Bob Hacker’s 15 tips to power up your lead generation performance
1. Creative supports but never leads
Start with the offer, deal or appeal. All other creative elements such as copy platforms, layout, and design must support the sales promotion. Simplify everything so that the offer, not the package itself, grabs the reader’s attention.
2. In lead generation the more you tell the more you sell
Copy platform should focus on generating a lead, not closing the sale. When you say too much, you often create reasons not to respond. The goal of each step of multi-step sale is to get to the next step. When you try to skip a set, you break the sales chain and scare away qualified buyers.

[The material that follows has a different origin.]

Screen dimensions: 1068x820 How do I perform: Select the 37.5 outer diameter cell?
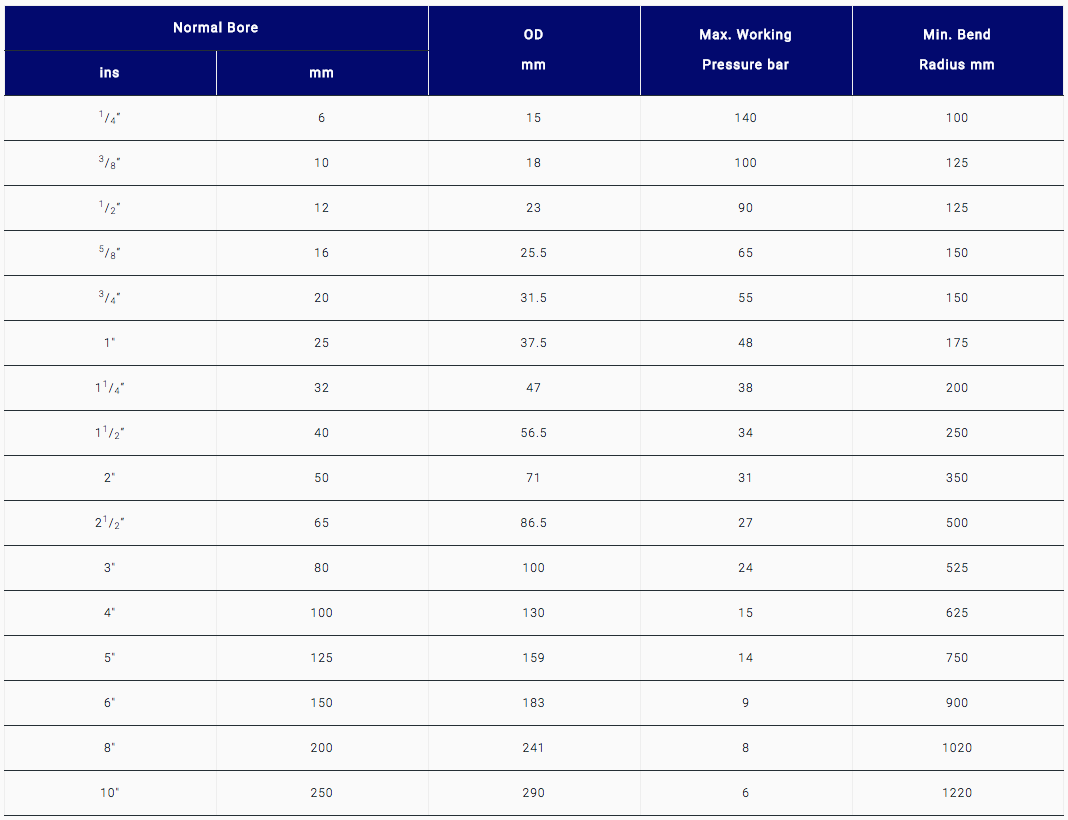[x=534, y=343]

Tease the prospect into wanting to know more. Be strong on emotional benefits – leave the rational features and advantages to the sales rep.
3. Talk to the left and right brain
Some people process information more rationally, some more emotionally. But as good as lists are, they don’t segment this way.. yet. So give two arguments to each package – even in business to business copy. We generally put the more emotional argument in the letter and the more rational one in the brochure. If cost if the problem, stick with the letter and throw away the brochure.
4. Your package isn’t marketing plan in drag
Financial institutions and high-tech firms are famous for this. If the marketing plan has five major objectives for the year then all five objectives must be covered in every piece of marketing communications. Every objective you add to a direct marketing package tends to dampen response rates. Do one thing at a time! Pare back objectives, and response rates can soar.
5. Strong offers, stating boldly, are the key to success.
If the offer is 25% discount, tell me now! Don’t bury it in the brochure or the sixth paragraph of the letter. Tell me if I can’t survive without it. Billboard the offer with Johnson boxes, boldface, underlining, highlighting, and inserts. And tell me often in the letter, brochure, and response form.
6. Test ugly early
Pretty packages soothe. Ugly disturbs, and disturbed people respond better than peaceful people. And there is more good news: ugly usually costs less, which brings down the cost per response.
7. Assume readers don’t care
They don’t care about your product. They want to know what’s in it for them. First, tell them what they get. Then if that grabs them, they may sit still for your story.
8. Sell salvation, not products.
Sell hope, the promise of better tomorrow, being recognised by the boss, beating peers in the race up the corporate ladder, wealth, popularity, or being the first! The product is just a way to get there.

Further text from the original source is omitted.